Report every line below that has the string "icon" in it.

## Data under study

■ ■ ■ ■ ■

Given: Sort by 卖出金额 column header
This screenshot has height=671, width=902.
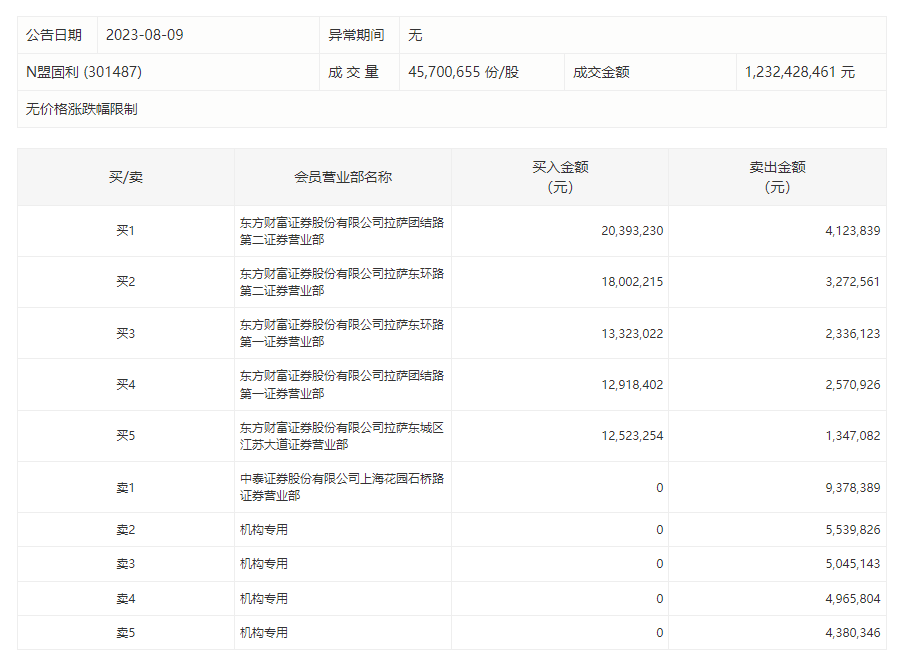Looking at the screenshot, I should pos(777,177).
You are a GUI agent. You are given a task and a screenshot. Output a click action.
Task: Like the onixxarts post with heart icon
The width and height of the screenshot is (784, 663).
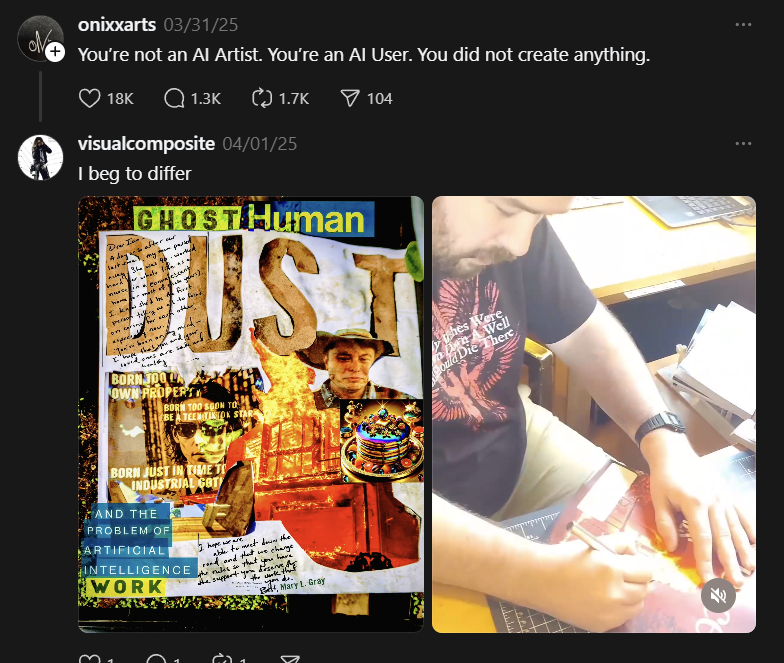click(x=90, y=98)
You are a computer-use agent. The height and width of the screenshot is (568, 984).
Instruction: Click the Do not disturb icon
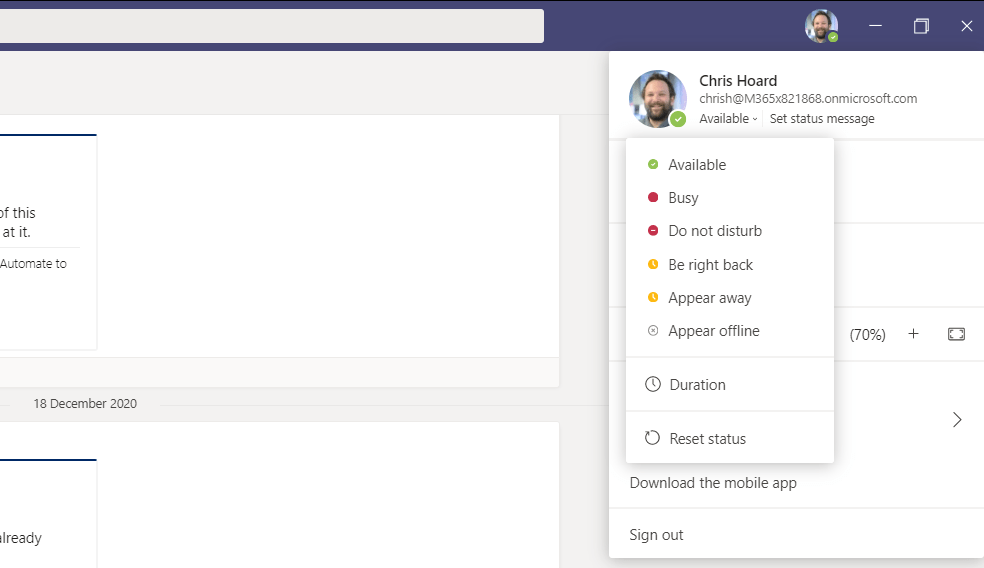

■ ■ ■ ■ ■

## Output of the exercise
Task: Like the onixxarts post with heart icon
Instruction: Click the Do not disturb icon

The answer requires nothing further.